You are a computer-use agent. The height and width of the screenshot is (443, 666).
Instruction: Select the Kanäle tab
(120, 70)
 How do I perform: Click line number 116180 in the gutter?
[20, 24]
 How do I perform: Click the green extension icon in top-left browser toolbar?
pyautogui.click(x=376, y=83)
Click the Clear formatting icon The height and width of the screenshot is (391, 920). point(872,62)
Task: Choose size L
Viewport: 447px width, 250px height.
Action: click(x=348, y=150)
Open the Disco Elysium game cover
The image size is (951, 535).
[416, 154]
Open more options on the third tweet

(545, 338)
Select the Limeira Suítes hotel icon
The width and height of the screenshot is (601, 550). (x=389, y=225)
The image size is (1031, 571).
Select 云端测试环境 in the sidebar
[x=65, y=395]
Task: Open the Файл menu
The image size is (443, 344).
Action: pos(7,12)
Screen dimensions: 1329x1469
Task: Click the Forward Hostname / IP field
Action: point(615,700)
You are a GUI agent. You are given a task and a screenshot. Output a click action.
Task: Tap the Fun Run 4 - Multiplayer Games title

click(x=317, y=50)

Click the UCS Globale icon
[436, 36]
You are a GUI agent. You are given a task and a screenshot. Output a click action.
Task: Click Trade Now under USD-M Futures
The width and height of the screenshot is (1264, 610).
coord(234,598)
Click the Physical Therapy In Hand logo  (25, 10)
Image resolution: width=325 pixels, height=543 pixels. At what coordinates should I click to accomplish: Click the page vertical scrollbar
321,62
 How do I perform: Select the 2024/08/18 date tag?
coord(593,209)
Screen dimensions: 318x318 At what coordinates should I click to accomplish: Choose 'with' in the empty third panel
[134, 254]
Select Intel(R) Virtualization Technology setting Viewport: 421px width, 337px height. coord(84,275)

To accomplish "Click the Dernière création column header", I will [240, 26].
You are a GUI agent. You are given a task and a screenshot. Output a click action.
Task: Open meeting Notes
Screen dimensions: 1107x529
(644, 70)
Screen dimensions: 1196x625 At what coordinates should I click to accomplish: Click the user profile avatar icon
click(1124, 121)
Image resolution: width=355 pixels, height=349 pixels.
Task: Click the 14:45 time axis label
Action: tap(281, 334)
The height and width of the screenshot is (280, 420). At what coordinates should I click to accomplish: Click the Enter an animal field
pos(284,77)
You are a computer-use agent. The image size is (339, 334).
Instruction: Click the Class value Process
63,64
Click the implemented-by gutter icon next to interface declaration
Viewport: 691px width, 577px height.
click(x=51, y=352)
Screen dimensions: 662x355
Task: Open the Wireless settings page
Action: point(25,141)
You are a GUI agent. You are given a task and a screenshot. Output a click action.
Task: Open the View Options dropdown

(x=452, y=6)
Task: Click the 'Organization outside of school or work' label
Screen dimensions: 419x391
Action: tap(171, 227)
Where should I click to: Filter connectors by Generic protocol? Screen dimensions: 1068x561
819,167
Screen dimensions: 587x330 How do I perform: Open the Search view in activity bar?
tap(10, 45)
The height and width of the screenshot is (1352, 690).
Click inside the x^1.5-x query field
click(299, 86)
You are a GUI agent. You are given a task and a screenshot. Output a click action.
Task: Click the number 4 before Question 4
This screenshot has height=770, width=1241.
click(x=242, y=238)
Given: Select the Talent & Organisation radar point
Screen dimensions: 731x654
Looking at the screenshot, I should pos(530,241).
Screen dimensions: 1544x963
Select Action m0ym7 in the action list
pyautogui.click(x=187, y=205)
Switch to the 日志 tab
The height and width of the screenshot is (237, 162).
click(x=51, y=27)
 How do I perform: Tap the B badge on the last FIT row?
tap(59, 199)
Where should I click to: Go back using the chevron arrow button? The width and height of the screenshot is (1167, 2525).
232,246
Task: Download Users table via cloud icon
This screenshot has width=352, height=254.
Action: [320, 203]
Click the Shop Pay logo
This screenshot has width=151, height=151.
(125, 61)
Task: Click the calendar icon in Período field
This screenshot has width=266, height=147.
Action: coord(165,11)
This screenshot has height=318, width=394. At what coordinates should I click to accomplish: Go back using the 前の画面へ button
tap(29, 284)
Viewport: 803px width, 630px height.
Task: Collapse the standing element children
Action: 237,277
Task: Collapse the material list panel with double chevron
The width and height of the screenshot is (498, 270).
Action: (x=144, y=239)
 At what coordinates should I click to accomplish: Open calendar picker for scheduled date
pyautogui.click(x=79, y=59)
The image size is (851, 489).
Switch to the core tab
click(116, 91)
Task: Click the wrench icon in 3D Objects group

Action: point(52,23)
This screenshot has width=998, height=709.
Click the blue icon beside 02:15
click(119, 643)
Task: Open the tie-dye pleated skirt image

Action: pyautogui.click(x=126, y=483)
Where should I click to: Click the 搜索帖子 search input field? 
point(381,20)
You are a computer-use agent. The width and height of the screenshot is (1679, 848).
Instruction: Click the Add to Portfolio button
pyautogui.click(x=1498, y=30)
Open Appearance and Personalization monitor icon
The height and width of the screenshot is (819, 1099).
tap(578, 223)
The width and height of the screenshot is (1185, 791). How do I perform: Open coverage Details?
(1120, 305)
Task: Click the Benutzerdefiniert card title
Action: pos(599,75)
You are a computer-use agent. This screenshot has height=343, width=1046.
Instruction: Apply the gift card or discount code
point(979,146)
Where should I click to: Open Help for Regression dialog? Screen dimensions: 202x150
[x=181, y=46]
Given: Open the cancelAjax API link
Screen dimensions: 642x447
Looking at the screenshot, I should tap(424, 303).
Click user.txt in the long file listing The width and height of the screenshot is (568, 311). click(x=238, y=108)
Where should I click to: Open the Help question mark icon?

TASK INSTRUCTIONS =>
Above are the records; repeat exactly the lines from the one holding "Given: Select the" down to the one holding "Screen dimensions: 1544x963", end lines included.

RESPONSE AREA =>
Given: Select the Talent & Organisation radar point
Screen dimensions: 731x654
Looking at the screenshot, I should pos(530,241).
Screen dimensions: 1544x963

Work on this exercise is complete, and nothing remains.